– Ну, здравствуй сын! Надолго ты, Петя?


– Не знаю, батя! Как Бог даст! Отдохнуть хочу, в себя прийти, а там видно будет, – ответил Пётр и продолжил:


– Решил я, батя. Обещал Богу. Да и после того, что я видел на фронте и на себе испытал, жить в миру у меня нет ни малейшего желания. Да и обещал я, надо исполнить.


– Ну, ты сынок не спеши. Отдыхай, отсыпайся. Может крышу перекроем пока ты дома, а там, воля Божья, – вздохнул Фёдор Романович и перекрестил сына.


– Отец, не знаю, как с мамой поговорить, может подсобишь, подготовишь её? – ласково попросил сын отца, и они вместе вошли в дом.


Всё было Петру знакомо, всё родное, как будто и не уходил никуда из дома, может, и не было этих военных действий. Не было смертей человеческих, и не ходила она костлявая рядом.

На следующий день пришли к Петру его дружки бывшие. Посидели они за столом, вспоминали юность, посмеялись, водки выпили, да песни пели, а как ушли, загрустил Пётр, закручинился. Тяжко ему стало от мысли, что покинет он дом родной, но совесть вопияла душе его о данном обещании. Когда все уснули, уединился он для молитвы в сенцах. Молился благодаря Богу за милости Его, за родителей, за братьев, сестёр и плакал о грехах своих, о мыслях, приходящих к нему от врага рода человеческого.

Паломничество

Недолго гостевал дома отставной солдат Пётр и спустя пару месяцев, засобирался в дорогу. В планах у него было, как и прежде, посещение Киево-Печерской Лавры, оттуда попасть в Святогорскую, а затем если сподобит Господь, посетить и преподобного Сергия Радонежского в Троицкой лавре.


– Побыл бы ещё, Петенька, – уговаривала сына Марья Ильинична. Чего ты спешишь-то, сынок? Авось успеешь для мира умереть.


– Мама, ну полно Вам уговаривать меня. Вернусь я ещё после паломничества домой, Бог даст, свидимся, – ласково ответил Пётр и, обняв, поцеловал худощавые руки матушки.


В сенцах послышался кашель Фёдора Романовича. Войдя в светлицу, он что-то бормотал, ворчал, и это придавало ему смешной вид. Он, как барабан глухо громыхал своим престарелым басом, и не поднимая головы громко пробубнил:


– Ну, ты мать не расслабляй его перед дорогой-то! Он мужик взрослый, не мальчик чай, сам знает, что делает.


– Всё нормально, бать, – ответил Пётр и, закинув за плечи мешок, прибавил, – Благослови на дорогу.

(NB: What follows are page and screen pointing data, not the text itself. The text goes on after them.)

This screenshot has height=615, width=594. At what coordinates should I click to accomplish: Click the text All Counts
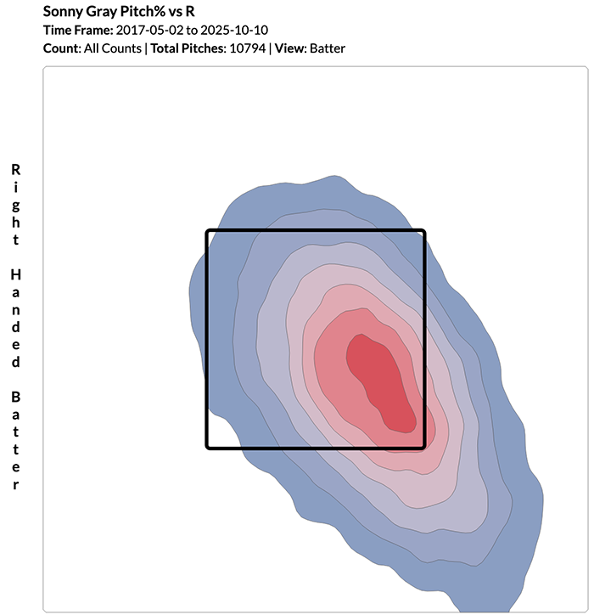tap(111, 48)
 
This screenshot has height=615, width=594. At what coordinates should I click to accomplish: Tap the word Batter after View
tap(328, 48)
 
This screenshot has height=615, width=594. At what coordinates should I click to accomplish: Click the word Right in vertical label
tap(15, 204)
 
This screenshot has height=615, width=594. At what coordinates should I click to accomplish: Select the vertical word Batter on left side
tap(15, 440)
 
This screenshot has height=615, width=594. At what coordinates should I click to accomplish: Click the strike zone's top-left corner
tap(208, 231)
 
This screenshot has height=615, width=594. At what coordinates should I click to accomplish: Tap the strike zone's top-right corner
tap(423, 231)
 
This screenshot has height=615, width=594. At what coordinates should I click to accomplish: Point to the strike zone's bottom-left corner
tap(208, 447)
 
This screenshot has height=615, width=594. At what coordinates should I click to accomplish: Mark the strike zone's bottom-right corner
tap(423, 447)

Отец размашисто перекрестил своего сына первенца, обнял и резко отвернулся, как бы вытирая рукавом намокшие глаза. Перекрестила Петра и мама Марья Ильинична, хлюпая, отойдя в сторонку, пожал руку брат Павел, а остальные братья и сёстры подходили и грустно целовали его на прощанье, протяжно твердя:


– Возвращайся скорее!


Так уж растрогало Петра это прощание с родными что, выходя из дому кошки скребли на душе, и от этого хотелось выть. Взяв себя в руки и настроившись на молитву, зашагал он по петлявшей деревенской дороге.

Долго шёл, пересекая широкие поля и луга, сокращая путь лесом по просеке. Иногда проходил, соседние деревни и сёла, крестился, останавливаясь у храмов и поклонных крестов. Много разных мыслей прилетало в голову во время молитвы, но более всего вспоминал он, как будучи мальчишкой, посещал церковные службы у себя в селе или в Мучкапе. Как-то заметил его священник, когда он подпевал во время Литургии, стоя у клироса, жадно глазея на певчих.

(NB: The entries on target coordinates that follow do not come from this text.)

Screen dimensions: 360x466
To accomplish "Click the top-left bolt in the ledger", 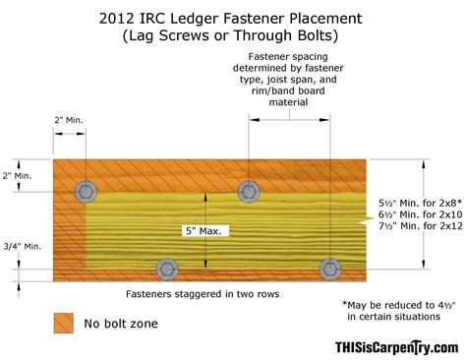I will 87,189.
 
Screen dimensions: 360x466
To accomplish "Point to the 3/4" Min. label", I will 21,246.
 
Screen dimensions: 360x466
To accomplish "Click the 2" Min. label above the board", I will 71,121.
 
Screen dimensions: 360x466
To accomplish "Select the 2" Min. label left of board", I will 20,175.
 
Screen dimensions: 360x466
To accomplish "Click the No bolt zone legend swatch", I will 64,322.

Петя был неграмотный, но благодаря батюшке, стал читать, писать, и видя способности мальчика, с ним начали заниматься пением. У Пети был звонкий дискант, и пока он учил нотную грамоту, ему доверяли на Богослужении возглашать глас или стих очередной стихиры. Так и занял он в Церкви место канонарха.